Kasper König, who worked on the first exhibition and has overseen all subsequent editions, refers to it as "an ongoing research project" and views the alignment with Venice and documenta as more incidental than indicative of Münster's ambitions. König told AAP, "We have not looked geographically. There are artists from different cultural backgrounds, most of whom live in Europe, but we don't look at it from a national point of view."
Guy Ben-Ner, who represented Israel at Venice in 2005 and takes part in Münster this year, compares the two experiences: "I wasn't interested in representing my country and it felt very weird when they decided I would do the Israel Pavilion. I have five months to produce an idea and finish it. Münster is more supportive in that it happens every 10 years and there's time to prepare."
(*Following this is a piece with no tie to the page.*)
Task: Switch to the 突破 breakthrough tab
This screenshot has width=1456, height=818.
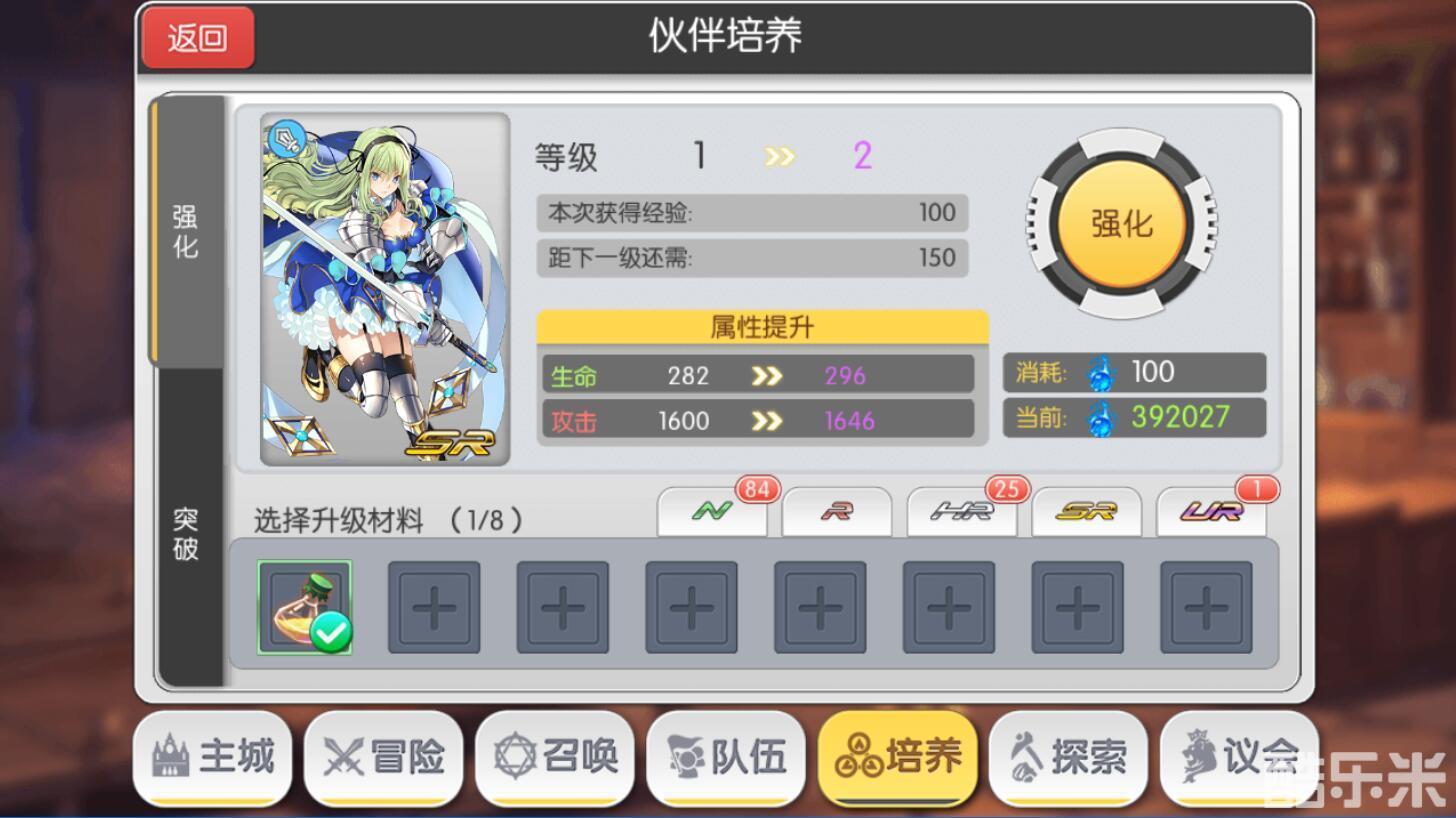Action: pos(186,533)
Ben-Ner, Known for his self-reflexive videos that ingeniously adapt classic adventure stories such as Robinson Crusoe to the strictures of domestic life (see AAP 49), will use his new project to poke fun at Münster 's reputation as a town of bicycles. He is working on a film in which he and his children sneak into a museum and assemble a functioning bicycle from classic Dada ready-made sculptures such as Duchamp's Bicycle Wheel, which they then use as an escape vehicle. Ben-Ner downplays the project's allegorical undertones: "I don't emphasize it. It's important that the images I use are iconic so there is a feeling that one bicycle was taken apart and shared by the artists throughout art history."
There is a refreshing simplicity to both Ben-Ner's approach to dismantling the contemporary art canon—namely, by reassembling it—and Münster 's laissez faire attitude toward keeping up with contemporary culture. With its artist list published well in advance and many of the proposals underway, Münster generates a different kind of anticipation than documenta's closely guarded preparations. Nothing is at stake, yet everything is possible.
Ben-Ner counsels, "I don't naïvely think of it as an open space without any power of worth involved, but it will exist there as it always exists. The big shows, either you fight them or you try to enjoy them. I realized it's usually hard to enjoy them. People go suffer but what you can get from them, especially this year, is a general feeling of energy."
The Venice Biennale, 52nd International Art Exhibition, opens in Venice on June 10 and continues through November 21; documenta 12 opens in Kassel on June 16 and continues through September 23; skulptur projekte münster opens in Münster on June 16 and continues through September 30.